→ Aim of the task: An exact transcript of all the records is required, with nothing left out.

→ Stored items:
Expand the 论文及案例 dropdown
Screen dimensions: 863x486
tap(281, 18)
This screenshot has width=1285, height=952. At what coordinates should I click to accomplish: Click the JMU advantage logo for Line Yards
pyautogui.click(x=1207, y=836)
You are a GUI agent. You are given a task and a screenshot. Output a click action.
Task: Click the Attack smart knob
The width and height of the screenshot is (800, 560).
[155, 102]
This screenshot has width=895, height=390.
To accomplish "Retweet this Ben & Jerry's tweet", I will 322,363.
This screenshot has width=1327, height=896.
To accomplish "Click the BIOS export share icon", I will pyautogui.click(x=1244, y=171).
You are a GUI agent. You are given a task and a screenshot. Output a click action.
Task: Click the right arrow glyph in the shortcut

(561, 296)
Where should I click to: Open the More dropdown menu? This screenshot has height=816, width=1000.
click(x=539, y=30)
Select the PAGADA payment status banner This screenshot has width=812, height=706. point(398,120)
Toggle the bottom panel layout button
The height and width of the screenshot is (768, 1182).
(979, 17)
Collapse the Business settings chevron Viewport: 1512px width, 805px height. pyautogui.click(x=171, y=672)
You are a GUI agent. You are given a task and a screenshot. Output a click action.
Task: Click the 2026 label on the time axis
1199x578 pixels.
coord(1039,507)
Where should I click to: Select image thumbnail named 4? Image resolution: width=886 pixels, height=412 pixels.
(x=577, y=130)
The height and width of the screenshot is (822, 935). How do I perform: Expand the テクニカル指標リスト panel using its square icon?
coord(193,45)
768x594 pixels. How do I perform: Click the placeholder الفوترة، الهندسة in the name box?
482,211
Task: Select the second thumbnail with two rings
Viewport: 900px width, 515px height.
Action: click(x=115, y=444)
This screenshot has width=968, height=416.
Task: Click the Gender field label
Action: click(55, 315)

→ Written reply:
Expand the 论文及案例 dropdown
Screen dimensions: 863x486
tap(281, 18)
This screenshot has width=1285, height=952. At what coordinates should I click to accomplish: Click the JMU advantage logo for Line Yards
pyautogui.click(x=1207, y=836)
You are a GUI agent. You are given a task and a screenshot. Output a click action.
Task: Click the Attack smart knob
The width and height of the screenshot is (800, 560).
[155, 102]
This screenshot has width=895, height=390.
To accomplish "Retweet this Ben & Jerry's tweet", I will 322,363.
This screenshot has width=1327, height=896.
To accomplish "Click the BIOS export share icon", I will pyautogui.click(x=1244, y=171).
You are a GUI agent. You are given a task and a screenshot. Output a click action.
Task: Click the right arrow glyph in the shortcut

(561, 296)
Where should I click to: Open the More dropdown menu? This screenshot has height=816, width=1000.
click(x=539, y=30)
Select the PAGADA payment status banner This screenshot has width=812, height=706. point(398,120)
Toggle the bottom panel layout button
The height and width of the screenshot is (768, 1182).
(979, 17)
Collapse the Business settings chevron Viewport: 1512px width, 805px height. pyautogui.click(x=171, y=672)
You are a GUI agent. You are given a task and a screenshot. Output a click action.
Task: Click the 2026 label on the time axis
1199x578 pixels.
coord(1039,507)
Where should I click to: Select image thumbnail named 4? Image resolution: width=886 pixels, height=412 pixels.
(x=577, y=130)
The height and width of the screenshot is (822, 935). How do I perform: Expand the テクニカル指標リスト panel using its square icon?
coord(193,45)
768x594 pixels. How do I perform: Click the placeholder الفوترة، الهندسة in the name box?
482,211
Task: Select the second thumbnail with two rings
Viewport: 900px width, 515px height.
Action: click(x=115, y=444)
This screenshot has width=968, height=416.
Task: Click the Gender field label
Action: click(55, 315)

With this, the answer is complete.